The lines you return must be all those in the data that hold the string "section".

____________________

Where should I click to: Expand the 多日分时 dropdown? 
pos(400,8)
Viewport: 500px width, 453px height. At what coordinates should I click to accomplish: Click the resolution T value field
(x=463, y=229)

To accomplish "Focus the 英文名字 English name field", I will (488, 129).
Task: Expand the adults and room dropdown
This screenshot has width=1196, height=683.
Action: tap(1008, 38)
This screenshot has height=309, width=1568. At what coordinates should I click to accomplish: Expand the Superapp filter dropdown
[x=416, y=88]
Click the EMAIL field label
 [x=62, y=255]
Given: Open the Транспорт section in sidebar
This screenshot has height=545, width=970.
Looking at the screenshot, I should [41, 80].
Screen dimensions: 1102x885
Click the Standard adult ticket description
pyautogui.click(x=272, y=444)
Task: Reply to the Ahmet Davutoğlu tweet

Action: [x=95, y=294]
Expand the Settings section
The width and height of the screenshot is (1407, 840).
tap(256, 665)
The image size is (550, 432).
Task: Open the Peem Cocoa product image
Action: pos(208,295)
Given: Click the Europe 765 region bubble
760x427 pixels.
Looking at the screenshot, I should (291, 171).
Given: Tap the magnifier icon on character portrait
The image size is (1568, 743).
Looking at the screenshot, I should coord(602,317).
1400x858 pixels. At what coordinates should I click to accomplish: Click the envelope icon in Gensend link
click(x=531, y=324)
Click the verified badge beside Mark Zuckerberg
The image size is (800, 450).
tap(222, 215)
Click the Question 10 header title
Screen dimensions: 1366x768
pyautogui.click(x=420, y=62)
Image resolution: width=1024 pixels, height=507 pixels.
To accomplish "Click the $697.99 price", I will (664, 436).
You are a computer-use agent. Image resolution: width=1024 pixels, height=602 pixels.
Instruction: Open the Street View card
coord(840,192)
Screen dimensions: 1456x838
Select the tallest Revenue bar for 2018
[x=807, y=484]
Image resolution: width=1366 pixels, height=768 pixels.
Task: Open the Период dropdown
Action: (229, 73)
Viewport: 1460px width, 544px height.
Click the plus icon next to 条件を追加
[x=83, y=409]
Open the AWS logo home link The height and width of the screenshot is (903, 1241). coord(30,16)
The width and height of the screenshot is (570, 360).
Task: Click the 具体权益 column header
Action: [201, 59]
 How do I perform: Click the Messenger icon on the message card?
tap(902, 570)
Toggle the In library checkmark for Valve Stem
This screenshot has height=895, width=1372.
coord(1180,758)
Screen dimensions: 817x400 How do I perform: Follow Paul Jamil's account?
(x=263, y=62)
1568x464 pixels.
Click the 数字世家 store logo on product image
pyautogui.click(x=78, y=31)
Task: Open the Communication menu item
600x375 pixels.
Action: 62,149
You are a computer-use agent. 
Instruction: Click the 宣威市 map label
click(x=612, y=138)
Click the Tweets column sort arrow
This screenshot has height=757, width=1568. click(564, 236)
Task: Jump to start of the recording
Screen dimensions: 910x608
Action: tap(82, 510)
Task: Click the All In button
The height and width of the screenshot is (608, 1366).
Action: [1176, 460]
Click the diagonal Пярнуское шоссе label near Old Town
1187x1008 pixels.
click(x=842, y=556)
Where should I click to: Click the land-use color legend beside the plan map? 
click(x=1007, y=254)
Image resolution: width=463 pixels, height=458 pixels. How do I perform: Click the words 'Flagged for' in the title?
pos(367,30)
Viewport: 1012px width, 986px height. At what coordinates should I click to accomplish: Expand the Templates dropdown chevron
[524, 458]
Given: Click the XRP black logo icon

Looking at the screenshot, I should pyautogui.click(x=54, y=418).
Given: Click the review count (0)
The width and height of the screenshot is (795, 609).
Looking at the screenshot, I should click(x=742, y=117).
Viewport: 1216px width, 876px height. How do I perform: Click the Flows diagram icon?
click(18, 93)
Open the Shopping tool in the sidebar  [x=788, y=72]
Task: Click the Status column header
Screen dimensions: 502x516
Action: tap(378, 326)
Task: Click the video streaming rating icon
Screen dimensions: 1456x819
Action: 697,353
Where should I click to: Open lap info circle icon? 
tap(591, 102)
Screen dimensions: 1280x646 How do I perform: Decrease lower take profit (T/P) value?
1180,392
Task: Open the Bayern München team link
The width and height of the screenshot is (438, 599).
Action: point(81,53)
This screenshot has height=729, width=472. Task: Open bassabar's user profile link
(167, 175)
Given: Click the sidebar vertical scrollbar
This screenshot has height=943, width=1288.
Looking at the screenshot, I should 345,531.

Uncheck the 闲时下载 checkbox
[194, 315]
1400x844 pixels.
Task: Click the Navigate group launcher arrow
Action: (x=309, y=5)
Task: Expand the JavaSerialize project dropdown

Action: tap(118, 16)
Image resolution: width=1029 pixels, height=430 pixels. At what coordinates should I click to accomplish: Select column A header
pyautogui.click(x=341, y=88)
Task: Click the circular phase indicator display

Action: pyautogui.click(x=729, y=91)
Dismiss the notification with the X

____________________

- _Output for this task_:
Given: Open the Транспорт section in sidebar
Expand the Settings section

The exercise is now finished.